SPaG (Scanner, Parser, and Generator)
================================================================================
[![MIT](https://img.shields.io/badge/License-MIT-green.svg)](https://github.com/rrozansk/SPaG/blob/master/LICENSE.txt) ![COV](https://img.shields.io/badge/Coverage-99%25-green.svg) ![VER](https://img.shields.io/badge/Version-1.0.0a0-yellow.svg)

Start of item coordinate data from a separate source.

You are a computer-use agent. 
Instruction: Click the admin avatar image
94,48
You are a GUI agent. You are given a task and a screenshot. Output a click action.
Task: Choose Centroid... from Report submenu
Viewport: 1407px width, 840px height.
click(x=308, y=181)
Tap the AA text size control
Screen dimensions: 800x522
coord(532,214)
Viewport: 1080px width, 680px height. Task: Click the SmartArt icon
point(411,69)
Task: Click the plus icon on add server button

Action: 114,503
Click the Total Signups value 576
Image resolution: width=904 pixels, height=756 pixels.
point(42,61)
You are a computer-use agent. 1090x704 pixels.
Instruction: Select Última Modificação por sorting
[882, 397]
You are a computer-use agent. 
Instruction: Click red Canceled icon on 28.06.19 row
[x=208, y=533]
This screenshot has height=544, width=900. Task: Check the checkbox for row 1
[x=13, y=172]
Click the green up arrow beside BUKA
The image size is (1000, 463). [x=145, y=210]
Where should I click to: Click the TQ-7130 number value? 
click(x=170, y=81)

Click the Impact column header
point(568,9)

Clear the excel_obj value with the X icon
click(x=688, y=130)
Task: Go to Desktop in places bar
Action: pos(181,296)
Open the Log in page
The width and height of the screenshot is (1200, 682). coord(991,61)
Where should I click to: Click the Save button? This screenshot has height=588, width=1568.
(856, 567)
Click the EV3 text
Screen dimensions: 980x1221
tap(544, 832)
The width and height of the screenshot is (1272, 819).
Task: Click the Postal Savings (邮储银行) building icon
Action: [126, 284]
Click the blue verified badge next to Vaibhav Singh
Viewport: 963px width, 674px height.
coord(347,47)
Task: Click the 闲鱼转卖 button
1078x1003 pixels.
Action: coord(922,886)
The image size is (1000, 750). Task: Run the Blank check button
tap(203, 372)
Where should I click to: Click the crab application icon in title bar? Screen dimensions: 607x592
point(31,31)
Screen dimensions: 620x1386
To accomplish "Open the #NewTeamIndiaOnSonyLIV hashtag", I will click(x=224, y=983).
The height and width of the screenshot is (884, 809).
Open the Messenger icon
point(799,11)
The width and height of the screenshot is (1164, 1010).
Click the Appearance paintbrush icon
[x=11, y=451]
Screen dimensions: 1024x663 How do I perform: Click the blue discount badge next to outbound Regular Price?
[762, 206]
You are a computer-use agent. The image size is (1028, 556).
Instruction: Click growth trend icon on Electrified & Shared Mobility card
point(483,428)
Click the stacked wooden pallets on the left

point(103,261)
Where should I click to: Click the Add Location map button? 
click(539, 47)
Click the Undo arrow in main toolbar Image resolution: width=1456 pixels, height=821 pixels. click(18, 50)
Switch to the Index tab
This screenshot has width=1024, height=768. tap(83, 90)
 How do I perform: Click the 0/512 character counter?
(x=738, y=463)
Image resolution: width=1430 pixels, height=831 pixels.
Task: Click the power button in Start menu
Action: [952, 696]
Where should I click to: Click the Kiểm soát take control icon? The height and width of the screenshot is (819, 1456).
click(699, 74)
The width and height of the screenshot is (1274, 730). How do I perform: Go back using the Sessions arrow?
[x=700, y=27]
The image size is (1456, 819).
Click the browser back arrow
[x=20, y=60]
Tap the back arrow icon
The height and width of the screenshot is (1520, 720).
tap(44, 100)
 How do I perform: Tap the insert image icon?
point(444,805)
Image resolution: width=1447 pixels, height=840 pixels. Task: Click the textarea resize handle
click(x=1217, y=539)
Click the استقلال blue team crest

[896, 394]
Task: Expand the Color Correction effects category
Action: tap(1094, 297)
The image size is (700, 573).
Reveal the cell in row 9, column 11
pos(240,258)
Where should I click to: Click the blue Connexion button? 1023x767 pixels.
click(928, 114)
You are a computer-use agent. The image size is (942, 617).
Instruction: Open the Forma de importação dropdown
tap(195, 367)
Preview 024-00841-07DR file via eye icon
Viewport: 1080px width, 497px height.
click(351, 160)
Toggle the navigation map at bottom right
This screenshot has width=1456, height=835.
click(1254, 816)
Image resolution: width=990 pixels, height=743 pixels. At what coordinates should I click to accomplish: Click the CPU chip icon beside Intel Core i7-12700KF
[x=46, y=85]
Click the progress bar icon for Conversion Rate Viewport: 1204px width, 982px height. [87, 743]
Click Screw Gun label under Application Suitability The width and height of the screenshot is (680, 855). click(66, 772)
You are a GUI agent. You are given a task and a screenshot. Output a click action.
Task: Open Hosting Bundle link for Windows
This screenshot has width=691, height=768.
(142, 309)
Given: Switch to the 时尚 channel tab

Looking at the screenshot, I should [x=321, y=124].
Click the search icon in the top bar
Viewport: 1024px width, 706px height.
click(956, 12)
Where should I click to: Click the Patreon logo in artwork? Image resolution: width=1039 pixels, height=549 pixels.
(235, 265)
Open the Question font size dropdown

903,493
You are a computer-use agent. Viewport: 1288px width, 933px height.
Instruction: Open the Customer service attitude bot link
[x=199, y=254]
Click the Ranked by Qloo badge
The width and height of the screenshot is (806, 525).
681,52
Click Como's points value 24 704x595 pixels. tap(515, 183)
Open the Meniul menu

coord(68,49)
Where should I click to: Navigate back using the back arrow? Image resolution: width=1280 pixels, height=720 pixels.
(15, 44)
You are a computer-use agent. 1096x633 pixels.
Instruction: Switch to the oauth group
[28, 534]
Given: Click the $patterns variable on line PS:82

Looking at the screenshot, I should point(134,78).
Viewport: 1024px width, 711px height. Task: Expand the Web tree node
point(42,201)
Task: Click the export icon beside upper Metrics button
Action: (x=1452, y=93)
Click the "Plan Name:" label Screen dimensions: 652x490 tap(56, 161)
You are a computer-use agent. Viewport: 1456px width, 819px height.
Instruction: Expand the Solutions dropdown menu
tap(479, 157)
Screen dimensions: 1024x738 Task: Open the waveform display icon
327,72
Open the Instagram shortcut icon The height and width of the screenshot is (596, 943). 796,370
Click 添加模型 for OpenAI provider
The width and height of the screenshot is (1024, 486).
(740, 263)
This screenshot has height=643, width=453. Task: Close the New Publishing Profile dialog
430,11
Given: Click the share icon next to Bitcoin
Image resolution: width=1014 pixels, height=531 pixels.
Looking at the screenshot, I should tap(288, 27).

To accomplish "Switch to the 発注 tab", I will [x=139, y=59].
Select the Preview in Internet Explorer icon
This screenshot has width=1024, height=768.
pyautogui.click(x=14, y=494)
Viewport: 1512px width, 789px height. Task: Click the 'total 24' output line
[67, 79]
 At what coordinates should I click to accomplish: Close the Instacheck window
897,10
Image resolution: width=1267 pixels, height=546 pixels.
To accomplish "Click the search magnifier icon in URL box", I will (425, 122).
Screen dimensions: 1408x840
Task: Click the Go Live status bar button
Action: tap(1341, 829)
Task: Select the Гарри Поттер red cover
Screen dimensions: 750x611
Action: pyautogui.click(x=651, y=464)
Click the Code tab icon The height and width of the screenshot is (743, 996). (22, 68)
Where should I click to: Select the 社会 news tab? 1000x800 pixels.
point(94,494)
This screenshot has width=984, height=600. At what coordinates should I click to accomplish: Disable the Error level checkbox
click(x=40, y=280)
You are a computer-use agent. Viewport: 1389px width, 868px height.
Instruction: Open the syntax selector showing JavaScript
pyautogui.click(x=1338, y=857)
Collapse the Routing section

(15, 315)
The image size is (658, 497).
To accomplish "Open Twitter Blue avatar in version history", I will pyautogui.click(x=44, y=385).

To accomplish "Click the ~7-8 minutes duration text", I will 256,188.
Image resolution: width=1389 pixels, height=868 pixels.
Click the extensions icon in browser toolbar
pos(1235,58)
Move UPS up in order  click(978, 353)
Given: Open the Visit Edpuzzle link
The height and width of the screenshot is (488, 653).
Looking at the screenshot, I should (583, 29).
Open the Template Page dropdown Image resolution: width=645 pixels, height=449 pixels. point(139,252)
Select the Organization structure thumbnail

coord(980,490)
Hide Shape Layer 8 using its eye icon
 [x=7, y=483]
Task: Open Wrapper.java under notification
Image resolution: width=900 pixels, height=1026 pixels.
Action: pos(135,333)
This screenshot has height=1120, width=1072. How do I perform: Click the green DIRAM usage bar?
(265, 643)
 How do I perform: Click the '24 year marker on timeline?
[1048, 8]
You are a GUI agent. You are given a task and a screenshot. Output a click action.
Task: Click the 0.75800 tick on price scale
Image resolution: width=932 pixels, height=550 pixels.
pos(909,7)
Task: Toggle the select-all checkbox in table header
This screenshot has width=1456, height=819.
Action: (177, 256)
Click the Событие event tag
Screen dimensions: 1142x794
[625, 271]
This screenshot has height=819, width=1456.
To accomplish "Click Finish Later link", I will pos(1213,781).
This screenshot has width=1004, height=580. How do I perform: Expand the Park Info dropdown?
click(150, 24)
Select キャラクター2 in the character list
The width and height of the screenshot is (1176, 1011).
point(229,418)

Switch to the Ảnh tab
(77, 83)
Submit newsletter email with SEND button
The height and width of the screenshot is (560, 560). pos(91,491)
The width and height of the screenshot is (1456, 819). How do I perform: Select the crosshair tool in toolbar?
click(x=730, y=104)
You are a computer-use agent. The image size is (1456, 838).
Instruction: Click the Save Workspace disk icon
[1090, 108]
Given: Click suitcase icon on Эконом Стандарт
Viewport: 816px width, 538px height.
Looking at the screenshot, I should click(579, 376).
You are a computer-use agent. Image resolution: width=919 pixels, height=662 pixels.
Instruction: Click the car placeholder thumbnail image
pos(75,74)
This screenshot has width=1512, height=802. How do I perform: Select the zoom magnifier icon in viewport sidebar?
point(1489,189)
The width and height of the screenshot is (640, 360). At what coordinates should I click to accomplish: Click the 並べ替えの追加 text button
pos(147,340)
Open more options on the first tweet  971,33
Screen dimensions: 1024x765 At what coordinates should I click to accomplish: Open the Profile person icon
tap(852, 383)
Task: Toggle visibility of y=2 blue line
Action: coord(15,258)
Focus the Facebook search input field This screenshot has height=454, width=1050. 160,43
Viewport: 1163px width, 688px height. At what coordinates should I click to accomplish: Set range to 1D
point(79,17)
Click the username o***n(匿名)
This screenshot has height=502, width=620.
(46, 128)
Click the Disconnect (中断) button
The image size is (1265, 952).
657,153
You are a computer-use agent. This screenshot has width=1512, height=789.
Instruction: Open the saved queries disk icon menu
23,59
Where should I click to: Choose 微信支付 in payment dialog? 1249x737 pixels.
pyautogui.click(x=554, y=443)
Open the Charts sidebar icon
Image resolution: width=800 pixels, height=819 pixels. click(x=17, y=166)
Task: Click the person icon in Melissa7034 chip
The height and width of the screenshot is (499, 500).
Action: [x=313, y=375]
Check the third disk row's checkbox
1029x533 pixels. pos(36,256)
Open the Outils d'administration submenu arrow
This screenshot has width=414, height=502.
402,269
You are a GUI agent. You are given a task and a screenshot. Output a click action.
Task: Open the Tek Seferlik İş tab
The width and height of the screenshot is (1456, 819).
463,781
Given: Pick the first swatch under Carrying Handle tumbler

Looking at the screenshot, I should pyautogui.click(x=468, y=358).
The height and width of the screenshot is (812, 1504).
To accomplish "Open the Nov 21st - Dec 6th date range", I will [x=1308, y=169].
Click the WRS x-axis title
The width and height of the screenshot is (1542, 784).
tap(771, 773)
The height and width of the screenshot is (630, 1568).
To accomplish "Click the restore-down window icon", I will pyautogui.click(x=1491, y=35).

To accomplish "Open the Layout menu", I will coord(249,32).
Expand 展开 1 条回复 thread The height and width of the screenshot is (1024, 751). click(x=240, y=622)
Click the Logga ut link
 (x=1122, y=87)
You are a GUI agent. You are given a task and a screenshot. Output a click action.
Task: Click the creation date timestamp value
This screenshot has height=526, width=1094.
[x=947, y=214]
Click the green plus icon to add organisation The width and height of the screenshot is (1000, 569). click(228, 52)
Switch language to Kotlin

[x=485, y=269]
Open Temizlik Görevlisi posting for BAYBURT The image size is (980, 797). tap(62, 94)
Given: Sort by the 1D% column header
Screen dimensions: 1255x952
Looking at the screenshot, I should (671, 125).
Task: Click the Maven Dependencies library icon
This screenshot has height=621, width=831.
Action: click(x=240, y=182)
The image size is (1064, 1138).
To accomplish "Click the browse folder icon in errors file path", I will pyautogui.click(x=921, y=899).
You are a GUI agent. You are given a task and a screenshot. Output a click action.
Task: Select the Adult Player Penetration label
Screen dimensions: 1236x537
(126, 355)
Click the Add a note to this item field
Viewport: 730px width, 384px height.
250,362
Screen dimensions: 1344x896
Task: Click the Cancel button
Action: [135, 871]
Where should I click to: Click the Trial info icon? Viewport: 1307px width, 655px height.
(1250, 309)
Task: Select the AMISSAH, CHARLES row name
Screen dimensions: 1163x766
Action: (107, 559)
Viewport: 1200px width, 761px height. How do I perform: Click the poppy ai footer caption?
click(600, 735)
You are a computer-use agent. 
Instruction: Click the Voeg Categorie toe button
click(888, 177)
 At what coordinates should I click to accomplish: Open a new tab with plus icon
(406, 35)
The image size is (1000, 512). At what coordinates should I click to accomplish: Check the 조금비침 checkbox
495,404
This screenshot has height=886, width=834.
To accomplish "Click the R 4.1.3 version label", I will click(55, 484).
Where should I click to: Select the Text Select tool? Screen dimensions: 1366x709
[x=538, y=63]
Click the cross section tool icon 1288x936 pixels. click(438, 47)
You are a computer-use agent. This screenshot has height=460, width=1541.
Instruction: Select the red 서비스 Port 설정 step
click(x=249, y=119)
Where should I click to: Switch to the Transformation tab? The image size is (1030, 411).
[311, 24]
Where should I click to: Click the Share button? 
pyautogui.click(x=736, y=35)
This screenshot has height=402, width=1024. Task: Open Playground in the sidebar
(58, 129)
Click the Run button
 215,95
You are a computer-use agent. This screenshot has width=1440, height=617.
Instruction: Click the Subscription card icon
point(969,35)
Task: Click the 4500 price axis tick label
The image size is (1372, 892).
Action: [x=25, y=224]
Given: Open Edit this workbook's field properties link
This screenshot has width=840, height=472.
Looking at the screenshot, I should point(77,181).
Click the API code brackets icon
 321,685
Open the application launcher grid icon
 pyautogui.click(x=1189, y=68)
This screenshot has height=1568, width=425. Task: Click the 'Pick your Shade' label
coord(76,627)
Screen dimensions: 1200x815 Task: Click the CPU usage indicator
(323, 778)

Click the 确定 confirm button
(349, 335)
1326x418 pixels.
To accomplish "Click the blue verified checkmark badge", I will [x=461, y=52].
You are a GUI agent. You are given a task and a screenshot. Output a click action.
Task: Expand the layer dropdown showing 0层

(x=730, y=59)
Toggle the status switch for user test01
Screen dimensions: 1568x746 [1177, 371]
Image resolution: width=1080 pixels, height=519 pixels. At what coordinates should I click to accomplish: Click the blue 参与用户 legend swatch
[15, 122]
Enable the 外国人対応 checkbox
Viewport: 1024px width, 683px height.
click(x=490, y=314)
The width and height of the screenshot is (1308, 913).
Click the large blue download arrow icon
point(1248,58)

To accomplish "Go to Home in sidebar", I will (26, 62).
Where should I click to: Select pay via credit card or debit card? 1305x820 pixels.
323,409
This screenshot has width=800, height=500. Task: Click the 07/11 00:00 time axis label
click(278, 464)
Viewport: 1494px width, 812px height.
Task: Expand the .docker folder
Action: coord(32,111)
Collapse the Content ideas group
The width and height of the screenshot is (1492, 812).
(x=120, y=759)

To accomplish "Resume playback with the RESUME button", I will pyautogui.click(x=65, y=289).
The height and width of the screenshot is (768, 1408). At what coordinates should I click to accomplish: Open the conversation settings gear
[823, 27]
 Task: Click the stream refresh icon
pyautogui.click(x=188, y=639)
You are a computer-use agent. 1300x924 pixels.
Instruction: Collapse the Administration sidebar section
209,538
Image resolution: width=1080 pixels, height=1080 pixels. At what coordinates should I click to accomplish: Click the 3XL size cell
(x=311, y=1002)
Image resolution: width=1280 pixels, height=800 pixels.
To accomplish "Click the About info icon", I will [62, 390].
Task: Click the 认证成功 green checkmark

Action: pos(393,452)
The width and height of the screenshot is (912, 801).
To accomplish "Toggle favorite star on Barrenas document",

- [Introduction](#introduction)
- [Installation](#installation)
- [Source](#source)
- [Pip](#pip)
- [Overview](#overview)
- [Scanner](#scanner)
- [Parser](#parser)
- [Generator](#generator)
- [Generators](#generators)
- [Status](#status)
- [Script](#script)
- [Development](#development)
# Introduction
SPaG is an extensible purely Python framework, with no external dependencies,
capable of compiling input specifications of scanners (regular grammars) and/or
parsers (LL(1) BNF context free grammars) into
[DFA](https://en.wikipedia.org/wiki/Deterministic_finite_automaton)'s
and [LL(1) parse table](https://en.wikipedia.org/wiki/LL_parser)'s. These
results can then be converted into valid scanner/parser programs following the
options configured within the framework during generation. The processes used to
transform the input specifications into DFA's and LL(1) parse tables are very
formal and well defined. Thorough table driven testing is also utilized to
ensure correctness of implementation. The program generator(s) comprise the
extensible portion of the framework allowing new targeted languages to be easily
[pluged-in](#generators). Included in the framework is a script which lightly
wraps the core library functionality to accepts user input file(s) to help drive
the compilation/generation process from the command line. The
[overview](#overview) below describes in detail what each component sets out to
do, how it accomplished those intended goals, and the accepted input.
# Installation
Installation is supported through multiple methods, all of which are listed
below. Any required dependencies along with the steps needed for a proper install
are listed. Installation installs the module containing scanner
(RegularGrammar), parser (ContextFreeGrammar), and generator (Generator) objects
as well as a command line script for easily generating scanners and/or parsers
from input specification(s) and optional configuration file. It also installs
any supported core language [generators](#status) which may grow over time.
## Source
Install from source for the latest up to date code. This may include unreleased
bug fixes, feature extensions, or newly supported language child generators.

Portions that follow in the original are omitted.